Ulcers also can occur in the esophagus or stomach, but these are much less common than those in the duodenum. Stomach ulcers raise the risk of stomach cancer, but this doesn’t seem to be the case with duodenal ulcers.
Lactose Intolerance
A diminished ability to digest lactose (lactose intolerance)* is common among adults (sucrose intolerance occurs, but is unusual). We’re born with generous amounts of lactase enzyme in our small intestine, to digest the lactose in milk, our sole food as newborns. As the intestine matures, lactase—and the capacity to digest lactose—falls. The high lactase in some adult populations (e.g., Northern Europeans and the pastoral Fulani tribe of Nigeria) might be due to a selective mutation thousands of years ago that conferred an advantage to people who herded milk-producing animals (adults with more lactase could “tolerate” more milk).
Milk is the only natural source of lactose, so milk and foods made with milk are the only foods with lactose. If you consume more lactose than can be digested by your intestinal lactase, you can get gas, diarrhea, or abdominal cramps (these malabsorption symptoms will be discussed later).

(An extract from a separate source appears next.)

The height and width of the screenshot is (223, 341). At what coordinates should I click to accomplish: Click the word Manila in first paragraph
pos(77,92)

But such symptoms are common and can be falsely attributed to lactose intolerance.
As infants expand their diet beyond milk, their need for lactase diminishes. Many people describe themselves as lactose-intolerant when, in fact, they have enough lactase to digest lactose when milk is part of a meal.

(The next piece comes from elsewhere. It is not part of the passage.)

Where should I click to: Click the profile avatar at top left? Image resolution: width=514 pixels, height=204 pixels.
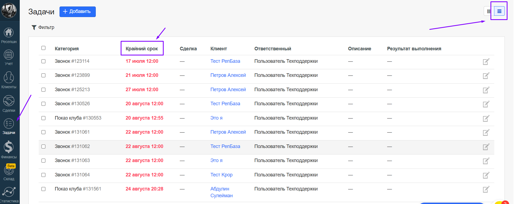(9, 11)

Studies of lactose intolerance are complicated. For example, some studies give subjects a big dose of plain lactose in water after an overnight fast, which in most cases causes symptoms of malabsorption. Yet, when many of these same people are given a glass of regular milk, their symptoms aren’t much different when compared with a glass of lactose-free milk.
Thirty people (age 18 to 50) who said they were severely lactose intolerant and said they consistently had symptoms after drinking less than a cup of milk were the subjects of a double-blind study. They showed no difference in symptoms when given a cup of regular or lactose-free milk.
If you consider yourself lactose-intolerant, have a couple friends administer a double-blind test (one friend to set up the drinks; the other to give it to you) where you drink regular and lactose-free milk (disguised with chocolate perhaps so you don’t know which is which) and then compare symptoms.
How much lactose-containing food can a person with low lactase comfortably consume? This is best determined by one’s own eating experience (keeping in mind the above study).
Some people can’t tolerate gulping a glass of milk on an empty stomach, but find no discomfort in drinking a glass of milk leisurely throughout a meal. Yogurt and “acidophilus milk” are better tolerated because the added bacteria (Lactobacillus acidophilus) have “predigested” some of the lactose. Cheese is usually well tolerated because it’s high in fat and has relatively little lactose. Fat slows the passage of the lactose from the stomach to the intestine. Also, high-fat food is usually eaten in smaller amounts.
*Don’t confuse lactose intolerance with the allergic reaction that some babies have to cow’s milk. Allergies are hypersensitivity reactions, usually to a specific protein—in this case, protein from cow’s milk. Cow’s milk may cause constipation in some young children. They can be given soy milk, goat’s milk, human milk, etc., instead.